ORACLE在数据仓库的应用上,有很多针对分析数据和报表查询的函数。分类如下:
Type Used For
Ranking |
Calculating ranks, percentiles, and n-tiles of the values in a result set. |
Windowing |
Calculating cumulative and moving aggregates.
Works with these functions:
and new statistical functions. Note that the
not supported in windowing functions except for
|
Reporting |
Calculating shares, for example, market share.

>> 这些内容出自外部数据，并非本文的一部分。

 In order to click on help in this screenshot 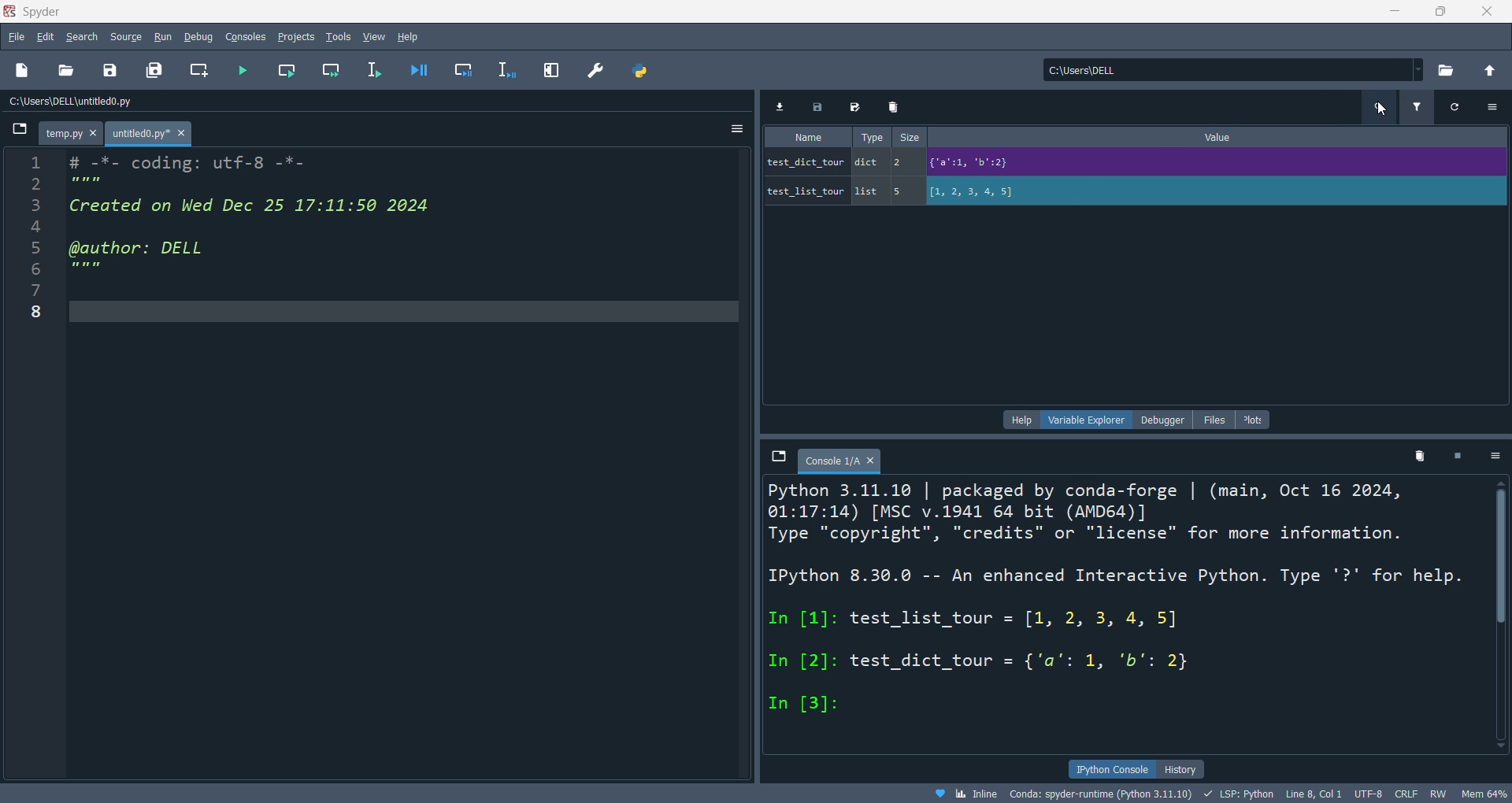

Works with these functions:
Note that the
functions that support
|
|
Finding a value in a row a specified number of rows from a current row. |
|
First or last value in an ordered group. |
Linear Regression |
Calculating linear regression and other statistics (slope, intercept, and so on). |
Inverse Percentile |
The value in a data set that corresponds to a specified percentile. |
Hypothetical Rank and Distribution |
The rank or percentile that a row would have if inserted into a specified data set. |
其中 Windowing analytic function 的主要功能是 Calculating cumulative and moving aggregates,即累计计算求和。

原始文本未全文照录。